Difficile à dire, mais peu importe la réponse ou les critères, voici ma liste des hommes de hockey qui méritent considération cette année :
• Alain Vigneault, Canucks : oui, ils avaient les chevaux, mais il a quand même fallu qu’il fasse performer son équipe malgré les attentes élevées dans son cas. Malgré les blessures à cinq défenseurs réguliers à un moment donné, la machine des Canucks a roulé à fond de train, avec comme résultat que le trophée du Président est dans la poche, avec une avance de 11 points! • Dan Bylsma, Penguins : il a gardé son équipe dans la course aux séries malgré la perte des deux meilleurs joueurs offensifs de son équipe (Crosby et Malkin) en misant sur un jeu un peu plus défensif . Tout un tour de force. Sans compter que les chances sont fortes que les Pens ait l’avantage de la glace en première ronde.
• Mike Babcock, Red Wings : un peu la même situation que Bylsma, puisqu’il a dû se débrouiller sans Pavel Datsyuk (19 matchs) et Brian Rafalski (19 matchs). Pas de problème quand tu as un vétéran défenseur (Lidstrom) qui produit comme à ces belles années. Année après année, les Wings sont dans la course et Babcock a son gros mot à dire dans ces succès.
• Jacques Lemaire, Devils : difficile de passer sous silence le travail de « Coco » Lemaire, qui a littéralement dressé la barque chez les Démons. Malheureusement, son embauche est survenue un peu trop tard, de sorte qu’une exclusion des séries va diminuer ses chances de l’emporter. Mais il obtiendra des votes quand même.
• Guy Boucher, Lightning : quelle embauche de Steve Yzerman. L’ancien des Wings savait ce qu’il faisait quand il a fait de Boucher son entraîneur-chef. Un virage à 180 degrés pour Tampa Bay, qui fera les séries cette année après avoir terminé au 12e rang dans l’Est l’an dernier. On dirait que tout ce que touche Boucher se transforme en succès. Le Lightning est un club à surveiller au cours des prochaines années…
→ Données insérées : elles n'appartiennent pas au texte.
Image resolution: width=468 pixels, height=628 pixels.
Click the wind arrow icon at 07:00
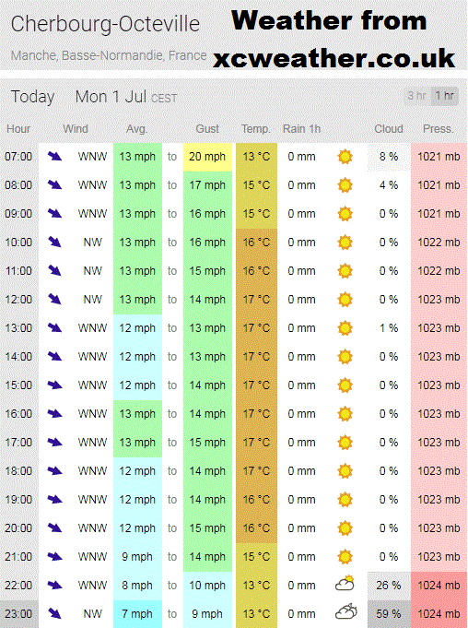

• Jacques Martin, Canadiens : oui, il est un entraîneur qui pratique un système défensif, mais force est d’admettre qu’il a fait des merveilles avec une équipe décimée par les blessures, notamment en défensive. Quand tu perds Andreï Markov, Josh Gorges et Jaroslav Spacek, les effets peuvent être catastrophiques. Pas ici, puisque le Tricolore va se qualifier malgré tout pour les séries. Une qualification signée Carey Price et Jacques Martin.
Mes finalistes : Vigneault, Bylsma, Boucher.
Mon gagnant : Boucher. Un choix sentimental, je l’avoue. Mais pour arriver à un redressement de la sorte, ça prend un coach qui a un plan, mais aussi des joueurs qui achètent le plan de l’entraîneur, et ce n’est pas tous les entraîneurs recrues qui ont cette capacité de bien vendre leur salade. Guy Boucher a ramené le Lightning dans la respectabilité et il doit être récompensé.